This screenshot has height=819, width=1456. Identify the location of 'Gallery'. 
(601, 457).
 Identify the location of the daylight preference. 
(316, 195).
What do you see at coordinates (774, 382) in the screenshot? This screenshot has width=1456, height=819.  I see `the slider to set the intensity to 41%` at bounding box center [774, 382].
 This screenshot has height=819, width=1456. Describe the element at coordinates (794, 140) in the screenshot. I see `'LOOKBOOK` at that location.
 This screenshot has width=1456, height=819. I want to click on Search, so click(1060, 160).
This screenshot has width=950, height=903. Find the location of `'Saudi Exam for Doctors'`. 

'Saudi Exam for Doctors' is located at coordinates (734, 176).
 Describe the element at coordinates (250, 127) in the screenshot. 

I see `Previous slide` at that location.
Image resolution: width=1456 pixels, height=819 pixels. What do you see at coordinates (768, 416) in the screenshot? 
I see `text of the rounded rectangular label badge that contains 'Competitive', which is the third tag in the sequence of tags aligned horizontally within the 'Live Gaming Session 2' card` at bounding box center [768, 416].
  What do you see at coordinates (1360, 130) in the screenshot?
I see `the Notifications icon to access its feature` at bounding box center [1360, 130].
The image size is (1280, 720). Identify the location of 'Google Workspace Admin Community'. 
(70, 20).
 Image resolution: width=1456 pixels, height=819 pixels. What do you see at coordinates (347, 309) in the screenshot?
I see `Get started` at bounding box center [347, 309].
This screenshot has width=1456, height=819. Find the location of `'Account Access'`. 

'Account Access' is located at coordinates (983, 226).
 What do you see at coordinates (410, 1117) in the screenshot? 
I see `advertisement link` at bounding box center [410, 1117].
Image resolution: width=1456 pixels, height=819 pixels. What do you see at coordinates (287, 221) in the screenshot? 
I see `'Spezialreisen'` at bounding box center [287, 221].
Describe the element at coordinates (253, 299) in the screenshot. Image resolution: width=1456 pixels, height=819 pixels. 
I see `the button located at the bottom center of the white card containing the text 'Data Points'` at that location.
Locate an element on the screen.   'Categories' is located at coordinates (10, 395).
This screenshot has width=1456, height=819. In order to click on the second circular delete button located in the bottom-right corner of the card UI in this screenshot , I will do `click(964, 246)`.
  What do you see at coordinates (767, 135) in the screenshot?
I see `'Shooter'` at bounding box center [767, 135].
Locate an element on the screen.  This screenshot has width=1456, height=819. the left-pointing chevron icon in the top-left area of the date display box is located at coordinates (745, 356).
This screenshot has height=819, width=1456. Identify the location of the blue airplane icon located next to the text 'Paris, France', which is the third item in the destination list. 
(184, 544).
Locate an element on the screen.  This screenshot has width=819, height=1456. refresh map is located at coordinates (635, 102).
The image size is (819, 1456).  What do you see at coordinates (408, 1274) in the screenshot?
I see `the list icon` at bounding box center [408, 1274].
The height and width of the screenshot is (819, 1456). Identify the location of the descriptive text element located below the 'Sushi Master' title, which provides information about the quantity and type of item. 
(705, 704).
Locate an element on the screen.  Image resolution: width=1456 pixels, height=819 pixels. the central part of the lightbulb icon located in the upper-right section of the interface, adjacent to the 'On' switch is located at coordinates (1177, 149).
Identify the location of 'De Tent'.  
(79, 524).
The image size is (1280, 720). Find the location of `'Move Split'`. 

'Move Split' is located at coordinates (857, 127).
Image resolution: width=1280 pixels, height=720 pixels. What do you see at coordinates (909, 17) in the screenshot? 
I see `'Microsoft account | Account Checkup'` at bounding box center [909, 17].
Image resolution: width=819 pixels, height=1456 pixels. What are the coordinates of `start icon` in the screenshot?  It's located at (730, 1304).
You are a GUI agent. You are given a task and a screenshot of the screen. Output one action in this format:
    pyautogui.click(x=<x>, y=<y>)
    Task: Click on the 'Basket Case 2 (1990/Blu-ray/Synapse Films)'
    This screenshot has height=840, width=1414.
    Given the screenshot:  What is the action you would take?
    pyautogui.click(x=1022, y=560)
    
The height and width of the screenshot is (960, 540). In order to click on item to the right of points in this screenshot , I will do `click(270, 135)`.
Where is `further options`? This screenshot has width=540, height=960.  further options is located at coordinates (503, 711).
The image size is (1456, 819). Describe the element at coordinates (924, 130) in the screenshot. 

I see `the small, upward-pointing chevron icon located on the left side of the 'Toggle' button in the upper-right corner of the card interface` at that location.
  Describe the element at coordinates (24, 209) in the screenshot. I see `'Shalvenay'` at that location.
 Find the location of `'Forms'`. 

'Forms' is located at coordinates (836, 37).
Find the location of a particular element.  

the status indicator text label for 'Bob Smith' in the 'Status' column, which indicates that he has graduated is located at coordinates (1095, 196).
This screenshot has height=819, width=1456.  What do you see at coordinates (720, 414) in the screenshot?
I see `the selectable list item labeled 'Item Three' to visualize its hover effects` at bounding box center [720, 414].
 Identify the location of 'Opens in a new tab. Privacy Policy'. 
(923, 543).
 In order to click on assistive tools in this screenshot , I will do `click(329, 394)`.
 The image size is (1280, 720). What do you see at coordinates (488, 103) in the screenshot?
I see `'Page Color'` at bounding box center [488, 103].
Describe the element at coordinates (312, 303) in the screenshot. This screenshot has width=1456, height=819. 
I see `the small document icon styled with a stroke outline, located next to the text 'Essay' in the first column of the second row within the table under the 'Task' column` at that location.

****************************************

● **Task objective**: Convert the stretch from the start of the material above through the line containing "button located at" into a Markdown table with the columns Row and Material line. Number each row and leave out blank lines.

● **Reply**:
| Row | Material line |
|---|---|
| 1 | This screenshot has height=819, width=1456. Identify the location of 'Gallery'.  |
| 2 | (601, 457). |
| 3 |  Identify the location of the daylight preference.  |
| 4 | (316, 195). |
| 5 | What do you see at coordinates (774, 382) in the screenshot? This screenshot has width=1456, height=819.  I see `the slider to set the intensity to 41%` at bounding box center [774, 382]. |
| 6 |  This screenshot has height=819, width=1456. Describe the element at coordinates (794, 140) in the screenshot. I see `'LOOKBOOK` at that location. |
| 7 |  This screenshot has width=1456, height=819. I want to click on Search, so click(1060, 160). |
| 8 | This screenshot has width=950, height=903. Find the location of `'Saudi Exam for Doctors'`.  |
| 9 | 'Saudi Exam for Doctors' is located at coordinates (734, 176). |
| 10 |  Describe the element at coordinates (250, 127) in the screenshot.  |
| 11 | I see `Previous slide` at that location. |
| 12 | Image resolution: width=1456 pixels, height=819 pixels. What do you see at coordinates (768, 416) in the screenshot?  |
| 13 | I see `text of the rounded rectangular label badge that contains 'Competitive', which is the third tag in the sequence of tags aligned horizontally within the 'Live Gaming Session 2' card` at bounding box center [768, 416]. |
| 14 |   What do you see at coordinates (1360, 130) in the screenshot? |
| 15 | I see `the Notifications icon to access its feature` at bounding box center [1360, 130]. |
| 16 | The image size is (1280, 720). Identify the location of 'Google Workspace Admin Community'.  |
| 17 | (70, 20). |
| 18 |  Image resolution: width=1456 pixels, height=819 pixels. What do you see at coordinates (347, 309) in the screenshot? |
| 19 | I see `Get started` at bounding box center [347, 309]. |
| 20 | This screenshot has width=1456, height=819. Find the location of `'Account Access'`.  |
| 21 | 'Account Access' is located at coordinates (983, 226). |
| 22 |  What do you see at coordinates (410, 1117) in the screenshot?  |
| 23 | I see `advertisement link` at bounding box center [410, 1117]. |
| 24 | Image resolution: width=1456 pixels, height=819 pixels. What do you see at coordinates (287, 221) in the screenshot?  |
| 25 | I see `'Spezialreisen'` at bounding box center [287, 221]. |
| 26 | Describe the element at coordinates (253, 299) in the screenshot. Image resolution: width=1456 pixels, height=819 pixels.  |
| 27 | I see `the button located at the bottom center of the white card containing the text 'Data Points'` at that location. |